Watching and listening to Patrick Warburton snap off deadpan one-liners can be a saving grace of any not-so-great sitcom.

It also helps to have talented Carrie Preston in the house as Warburton’s newest TV wife. Together they put a fair amount of zing into NBC’s New York City-set Crowded, which otherwise has a thoroughly shopworn premise and an increasingly outdated laugh track.

It premieres at 10 p.m. ET Tuesday with back-to-back episodes before moving to its regular Sunday, 9:30 p.m. ET slot.

Mike and Martina Moore (Warburton, Preston) are first seen sequentially sending their two daughters off to college. “Men are like basketball players,” she warns the first. “They dribble before they shoot.”

Thud, that’s not a promising start.

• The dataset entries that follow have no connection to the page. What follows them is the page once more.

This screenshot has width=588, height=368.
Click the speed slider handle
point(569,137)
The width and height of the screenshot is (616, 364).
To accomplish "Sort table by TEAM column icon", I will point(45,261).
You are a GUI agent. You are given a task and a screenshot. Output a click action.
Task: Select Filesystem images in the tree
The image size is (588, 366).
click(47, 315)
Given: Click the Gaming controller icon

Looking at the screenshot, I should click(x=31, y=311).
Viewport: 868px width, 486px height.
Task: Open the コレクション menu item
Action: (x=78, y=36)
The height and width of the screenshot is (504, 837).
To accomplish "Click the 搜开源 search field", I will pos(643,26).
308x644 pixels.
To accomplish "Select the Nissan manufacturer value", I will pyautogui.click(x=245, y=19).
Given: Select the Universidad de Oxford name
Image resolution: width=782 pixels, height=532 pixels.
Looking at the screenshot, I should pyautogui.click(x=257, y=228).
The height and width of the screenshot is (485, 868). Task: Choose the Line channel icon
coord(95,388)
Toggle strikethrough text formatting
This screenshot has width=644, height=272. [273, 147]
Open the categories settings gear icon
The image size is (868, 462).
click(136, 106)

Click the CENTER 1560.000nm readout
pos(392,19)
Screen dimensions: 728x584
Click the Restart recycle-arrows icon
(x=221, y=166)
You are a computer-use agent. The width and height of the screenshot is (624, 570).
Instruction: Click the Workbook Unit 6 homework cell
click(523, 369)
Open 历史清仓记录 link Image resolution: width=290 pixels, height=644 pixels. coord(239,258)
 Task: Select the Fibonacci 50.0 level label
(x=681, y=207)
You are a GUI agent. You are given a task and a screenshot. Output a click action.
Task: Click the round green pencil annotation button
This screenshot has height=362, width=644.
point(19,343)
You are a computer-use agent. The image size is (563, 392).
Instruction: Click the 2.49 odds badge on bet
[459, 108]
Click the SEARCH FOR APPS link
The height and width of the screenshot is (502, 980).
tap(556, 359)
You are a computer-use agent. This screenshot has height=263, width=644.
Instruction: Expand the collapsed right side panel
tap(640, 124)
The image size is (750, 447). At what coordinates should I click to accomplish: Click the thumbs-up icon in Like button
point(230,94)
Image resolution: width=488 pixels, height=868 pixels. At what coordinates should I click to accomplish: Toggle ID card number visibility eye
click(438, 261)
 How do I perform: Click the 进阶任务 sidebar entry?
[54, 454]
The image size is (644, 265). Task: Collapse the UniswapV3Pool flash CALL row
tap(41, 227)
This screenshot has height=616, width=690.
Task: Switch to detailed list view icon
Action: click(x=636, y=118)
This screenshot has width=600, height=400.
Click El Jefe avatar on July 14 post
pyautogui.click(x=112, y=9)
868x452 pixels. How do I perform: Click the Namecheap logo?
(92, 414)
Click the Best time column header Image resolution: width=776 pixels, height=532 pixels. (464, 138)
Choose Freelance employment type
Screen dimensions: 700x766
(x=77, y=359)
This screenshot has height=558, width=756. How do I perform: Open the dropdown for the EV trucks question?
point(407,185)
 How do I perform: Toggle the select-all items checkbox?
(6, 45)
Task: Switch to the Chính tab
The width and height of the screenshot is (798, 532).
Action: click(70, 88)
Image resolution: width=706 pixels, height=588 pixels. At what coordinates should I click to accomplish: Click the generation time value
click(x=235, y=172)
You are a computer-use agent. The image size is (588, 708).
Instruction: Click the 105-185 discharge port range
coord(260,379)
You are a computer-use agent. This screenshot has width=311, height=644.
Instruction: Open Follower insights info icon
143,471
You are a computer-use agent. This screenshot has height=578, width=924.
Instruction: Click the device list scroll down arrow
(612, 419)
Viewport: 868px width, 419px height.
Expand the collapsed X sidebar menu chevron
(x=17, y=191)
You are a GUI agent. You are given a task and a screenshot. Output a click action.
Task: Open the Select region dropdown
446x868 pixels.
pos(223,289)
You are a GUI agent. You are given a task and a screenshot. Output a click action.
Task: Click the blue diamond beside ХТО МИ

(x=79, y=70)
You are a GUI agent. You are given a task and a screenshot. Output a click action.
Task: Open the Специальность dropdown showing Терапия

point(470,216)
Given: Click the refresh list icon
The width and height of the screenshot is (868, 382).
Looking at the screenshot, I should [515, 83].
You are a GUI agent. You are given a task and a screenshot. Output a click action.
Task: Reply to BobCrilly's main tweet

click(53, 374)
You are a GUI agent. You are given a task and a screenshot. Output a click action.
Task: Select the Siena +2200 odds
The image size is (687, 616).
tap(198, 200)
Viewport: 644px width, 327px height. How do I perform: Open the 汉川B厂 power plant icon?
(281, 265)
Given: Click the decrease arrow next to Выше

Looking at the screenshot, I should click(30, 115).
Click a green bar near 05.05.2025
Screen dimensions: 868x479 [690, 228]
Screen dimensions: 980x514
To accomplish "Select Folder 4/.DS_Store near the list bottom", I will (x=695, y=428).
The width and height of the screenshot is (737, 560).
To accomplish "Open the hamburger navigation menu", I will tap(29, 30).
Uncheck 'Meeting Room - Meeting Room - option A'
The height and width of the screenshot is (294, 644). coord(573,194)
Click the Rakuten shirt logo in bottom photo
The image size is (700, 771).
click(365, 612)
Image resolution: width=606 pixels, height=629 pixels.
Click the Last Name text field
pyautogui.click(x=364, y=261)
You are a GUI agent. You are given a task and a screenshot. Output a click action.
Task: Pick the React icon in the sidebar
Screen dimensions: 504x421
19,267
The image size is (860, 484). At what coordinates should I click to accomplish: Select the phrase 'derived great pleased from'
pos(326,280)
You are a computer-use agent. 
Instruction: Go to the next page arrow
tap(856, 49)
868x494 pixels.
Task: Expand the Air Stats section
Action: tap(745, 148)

But the parents’ newfound and much-enjoyed freedom is jolted “Four Years Later” when both intellectual Shea (Miranda Cosgrove) and comparatively dim Stella (Mia Serafino) plead poverty and announce they’re moving back in. This for some reason also waylays the plans of Mike’s prototypically conservative/cantankerous dad and his second wife to relocate to Florida. So like Marie and Frank Barone in Everybody Loves Raymond, Bob and Alice Moore (Stacy Keach, Carlease Burke) continue to live in very close proximity, the better for them to barge in. Yeah, it’s all kind of ... crowded.

Warburton (left, with Preston), who also can be seen swaggering through those oft-aired National Car Rental commercials, has a knack for summing up situations with a modicum of words. “Don’t you get it? The fun is over,” he tells Martina in Tuesday’s first of two “sneak preview” episodes. Much of what Warburton says isn’t particularly funny on paper. But in the context of situations, it regularly rings the bell. You wait for him to close the sale with a hangdog lament.

A third episode sent for review -- although it’s not scheduled to air in that order -- has the added bonus of Betty White and Jane Leeves as guest stars. At age 94, White can still summon a funny riff or two, this time as a lousy mom to Leeves’ character but as a comforting, surrogate one to Mike, who has a cold.

Beyond Warburton and future guest stars, Crowded is well cast and easy enough to imbibe. Giving Keach’s character a saucy African-American wife satisfies any demands for diversity. And making Stella bisexual covers another base. But despite all the polarization infecting the ongoing presidential campaign, we’re not in the era of All in the Family anymore. So neither Stella’s sexuality nor Bob’s interracial marriage is a hot-button issue in Crowded. The show simply goes with those flows while also showing Mike and Martina smoking pot.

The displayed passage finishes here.